▽
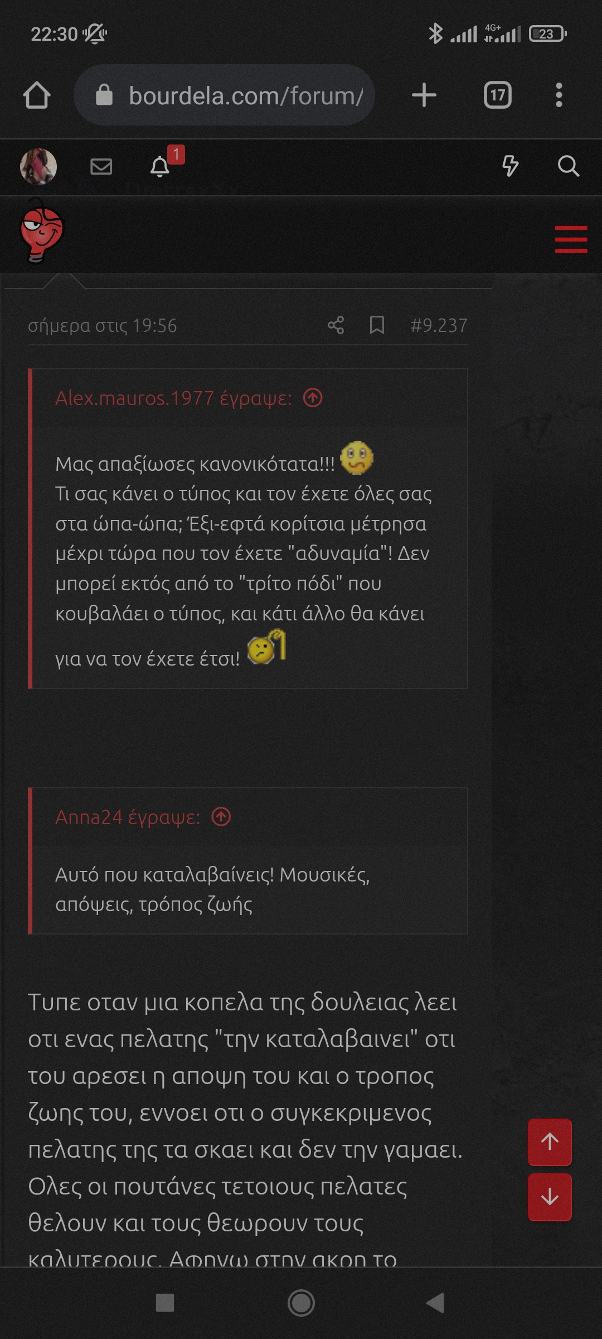602x1339 pixels.
Task: Open the notifications bell
Action: [161, 166]
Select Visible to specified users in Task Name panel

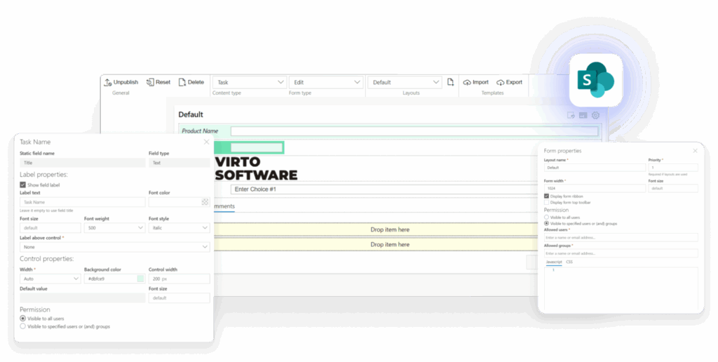pos(23,326)
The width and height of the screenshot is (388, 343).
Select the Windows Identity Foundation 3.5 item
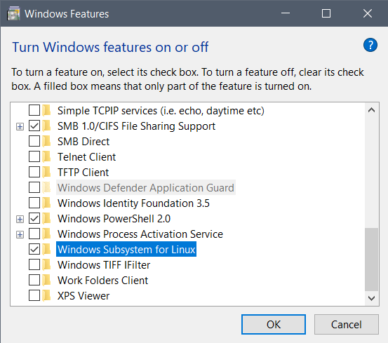(x=133, y=203)
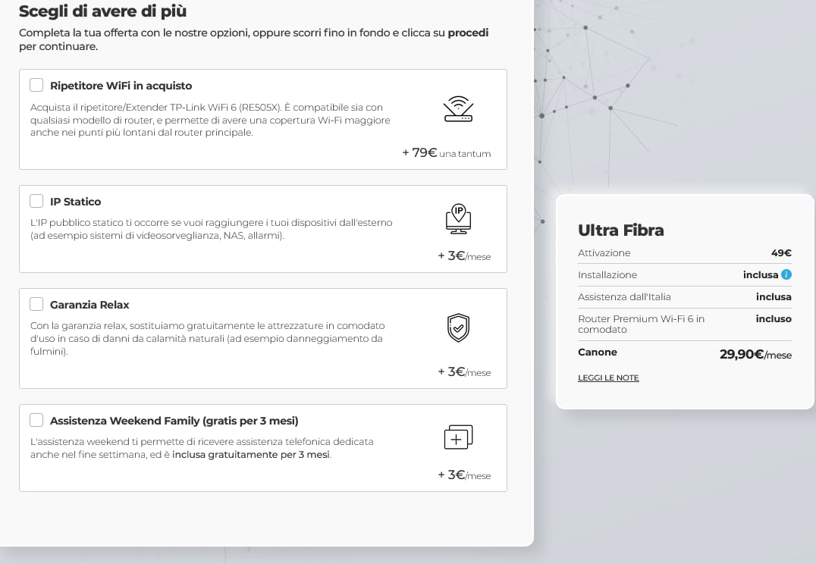816x564 pixels.
Task: Click the Assistenza Weekend plus-squares icon
Action: pyautogui.click(x=458, y=437)
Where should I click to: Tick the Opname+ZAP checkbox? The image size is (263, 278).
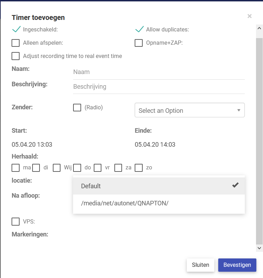[x=139, y=43]
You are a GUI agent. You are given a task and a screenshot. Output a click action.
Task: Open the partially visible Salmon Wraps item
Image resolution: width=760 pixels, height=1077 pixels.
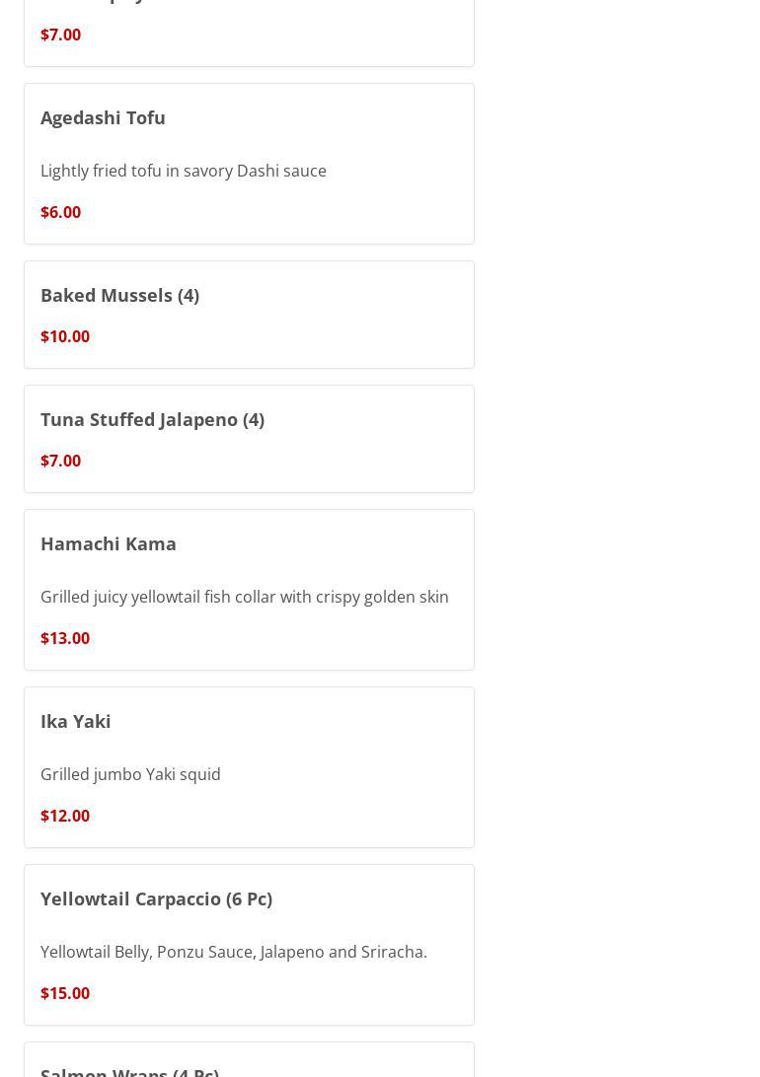[129, 1069]
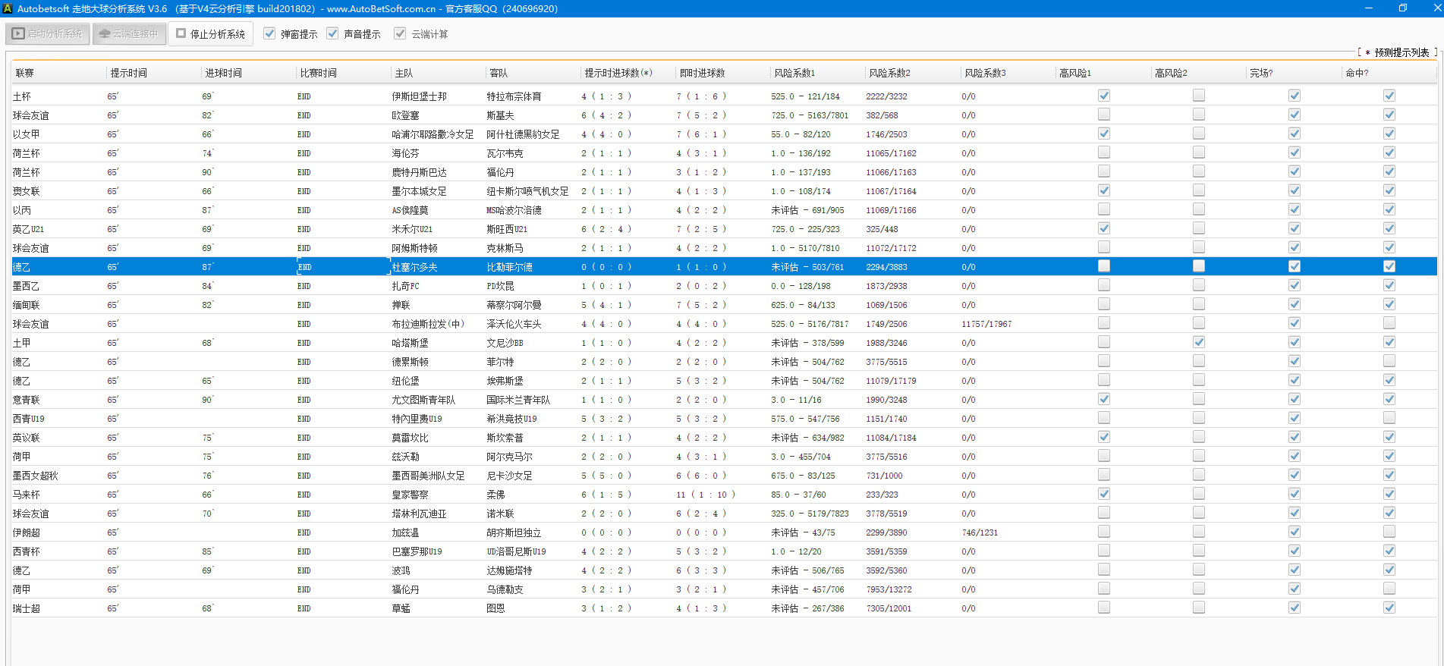Click the Autobetsoft logo in the title bar
This screenshot has height=666, width=1444.
[8, 8]
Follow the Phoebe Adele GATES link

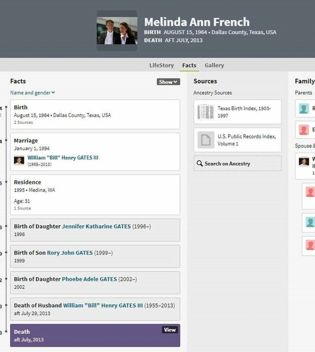coord(89,279)
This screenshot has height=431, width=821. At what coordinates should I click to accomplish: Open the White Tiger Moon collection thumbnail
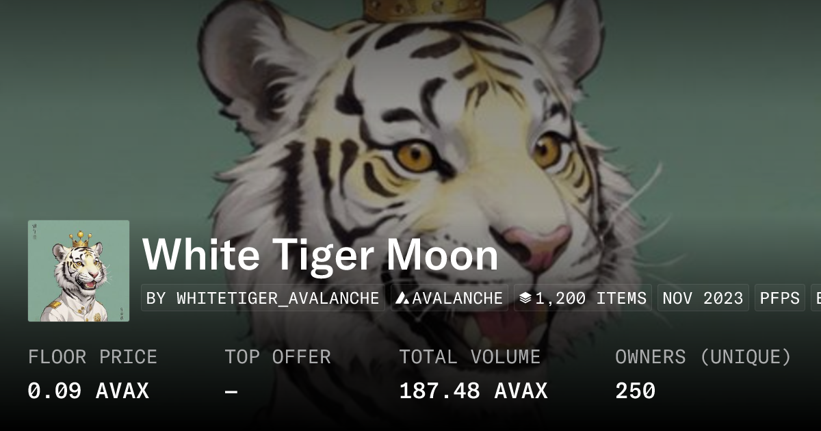[79, 271]
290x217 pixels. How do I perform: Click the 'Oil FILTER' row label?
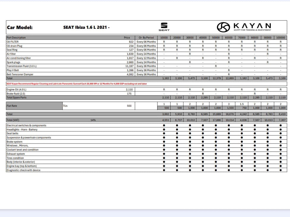[x=12, y=42]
△
■ WORK ORDER ■
No pictures should appear in the copy; write out exactly the lines from the one containing "You are a GUI" through the end of the material.

■ WRITTEN ANSWER ■
You are a GUI agent. You are given a task and a screenshot. Output a click action.
Task: Open the partially visible Salmon Wraps item
Image resolution: width=760 pixels, height=1077 pixels.
[129, 1069]
Click the Autobetsoft logo in the title bar
This screenshot has height=666, width=1444.
[8, 8]
Follow the Phoebe Adele GATES link

coord(89,279)
This screenshot has height=431, width=821. At what coordinates should I click to accomplish: Open the White Tiger Moon collection thumbnail
[79, 271]
290x217 pixels. How do I perform: Click the 'Oil FILTER' row label?
[x=12, y=42]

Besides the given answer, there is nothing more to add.